192.0 Seems pretty boring. Not nearly as boring as going up or not moving!
Grand kids are here along with my daughter that has been doing all the fantastic cooking. The one yr old, Vander, is cutting a tooth and has been running a fever. The 3 yr old got really sick too with congestion, cough and fever. So she was up a lot last night crying. 10:30 PM found me heading to Walmart for sick supplies (always worse at night). So it was a very late night. The kids are doing better today.
I did pretty good too. The tendency was still there. I mean after all, it was 11:30 pm and I was at Walmart and the candy bars where right there at the register. I also ended up going all over the store for things I have not needed to find for decades. So I passed my biggest challenge, those pink and white frosted animal cookies, in convenient displays, all over the store. I PASSED without touching! It was still a temptation, but easier than Monday.
Food: Two fried eggs in the morning. I left at 6 am and the blender would have woken the kids. I had several oranges and I think 3, maybe 4 bananas throughout the day. I had 4 oz of meat for lunch along with one of those bananas. Dinner was 2 whole wheat English Muffins with Turkey salami and tomatoes and other stuff, kind of a low cal personal pizza, courtesy of Sandi. (Our little Chef is leaving today, if she got enough sleep to drive.)
Exercise: None. Unless you count driving all over.....none.
Mood: Yesterday was rough. Not because of depression. Sometimes life just happens. Sometimes dealing with life is just a bit tough.

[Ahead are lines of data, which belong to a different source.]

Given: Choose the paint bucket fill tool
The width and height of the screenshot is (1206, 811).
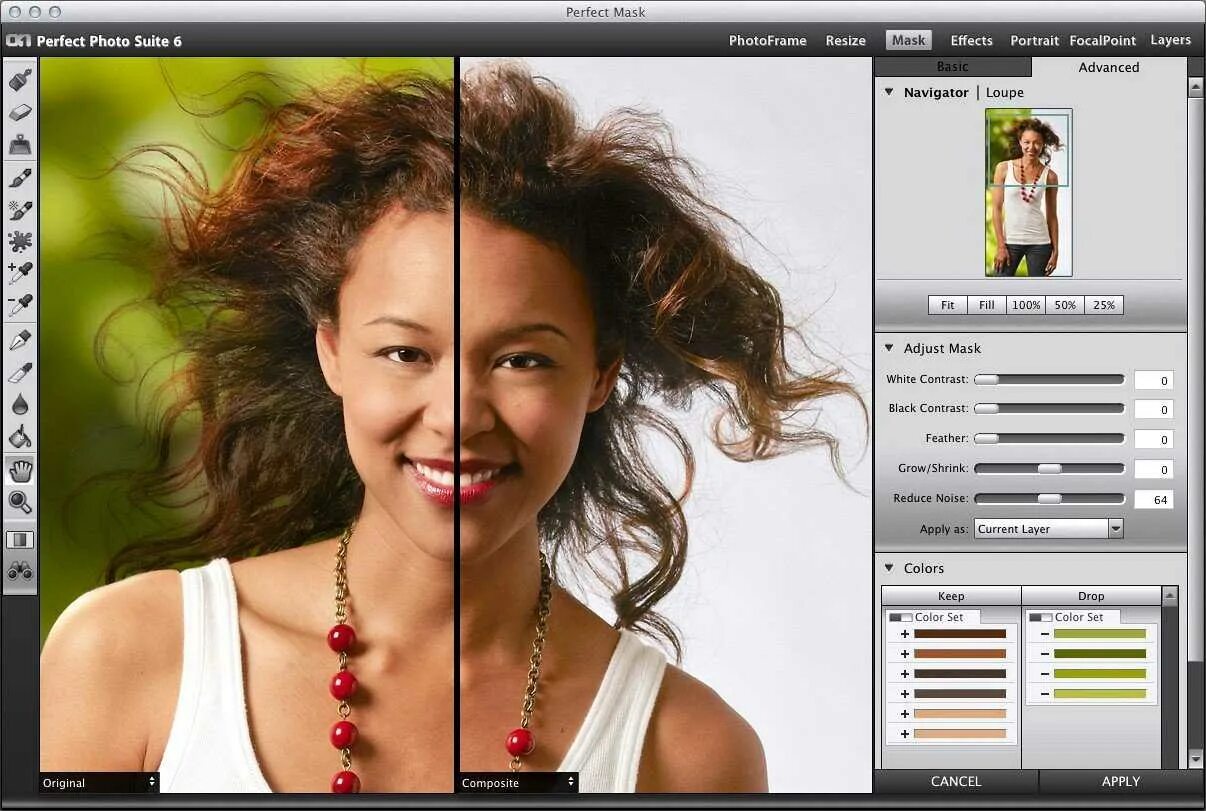Looking at the screenshot, I should tap(20, 437).
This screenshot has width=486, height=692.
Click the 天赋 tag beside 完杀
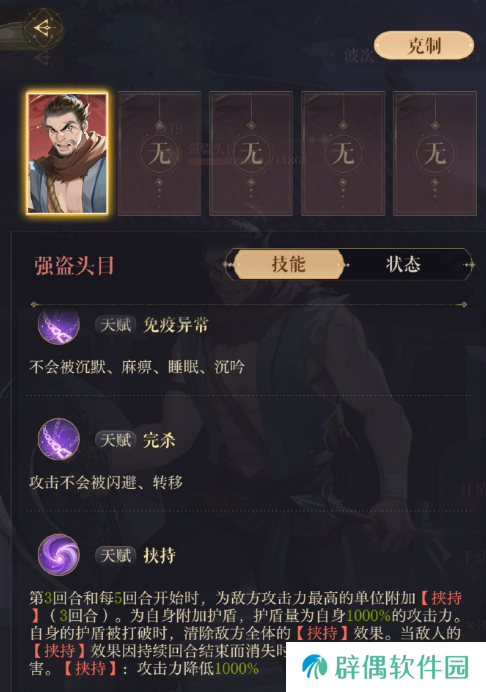tap(115, 440)
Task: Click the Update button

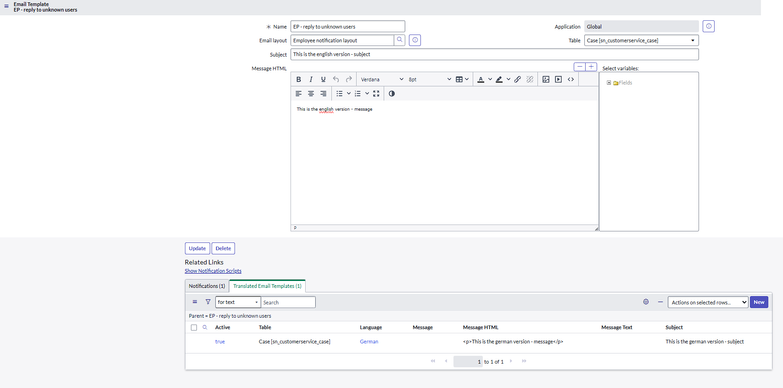Action: pos(197,248)
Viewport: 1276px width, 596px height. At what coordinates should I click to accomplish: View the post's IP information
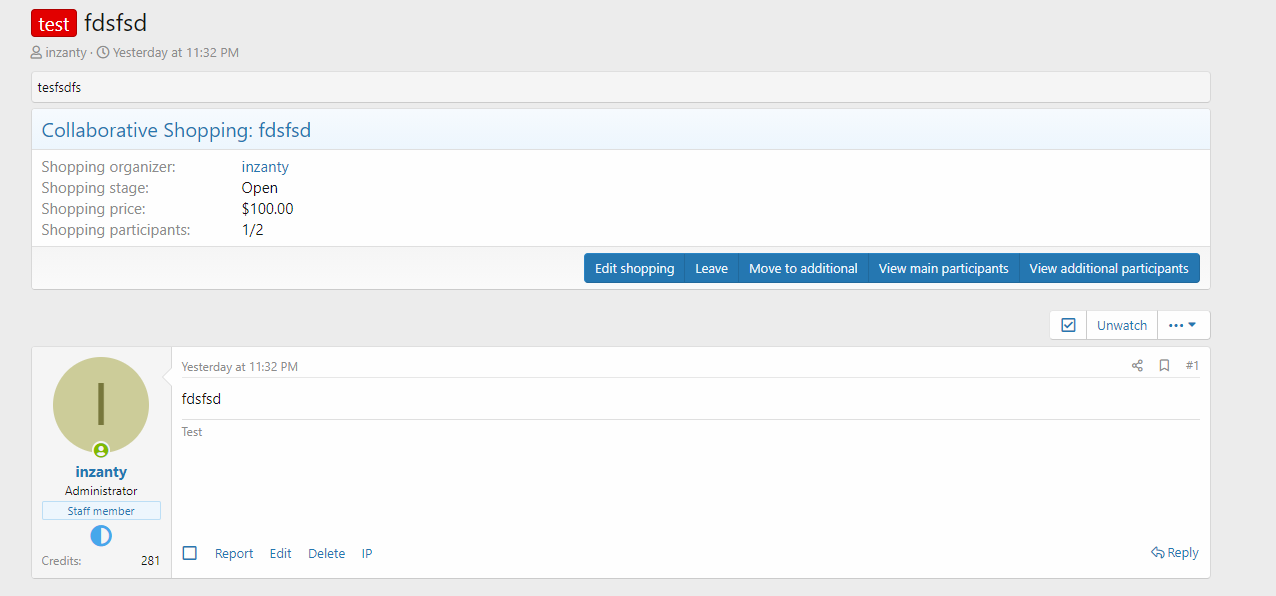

Like many people, we have things going on in our life that if we had our "rathers", would not be happening. And facing those challenges with honesty and making hard decisions is very upsetting. You want the "good" to continue. If you are lucky (insert blessed) enough to live a long life, what I considered good in my 20's will not be the good I see in my later years.
I will be very open here. But I will only be open with me personally and sometimes when my life involves others, I will need to not be specific. So I am not trying to be mysterious, just trying to be fair. I am blessed that my life is entangled with others. I would not have it any other way.
Really what I am talking about is just life and the progression of life. When I was 20, I could expect a certain level of health and physical ability. I was blessed to have that. 30 was a change, 40 and so on. Made worse by my personal choices. I am glad I did not make worse choices, but not happy with myself about the ones I did make.
Well I KNOW 53 is young. In fact, 93 is looking younger every day. The fact is, things are changing and we have things to face. Add to that changes in life like retirement, insurance, housing needs and so forth.
Yesterday was one of those days. Today is a new day. In fact, Today is my beautiful sisters 50th birthday! She will not read this or Facebook. But I celebrate her joining me in this fabulous decade! I truly am loving the 50's! If you are not here yet, just wait, you will LOVE it!!!!!
Thank you for going to the store. You are still my hero, Mommy!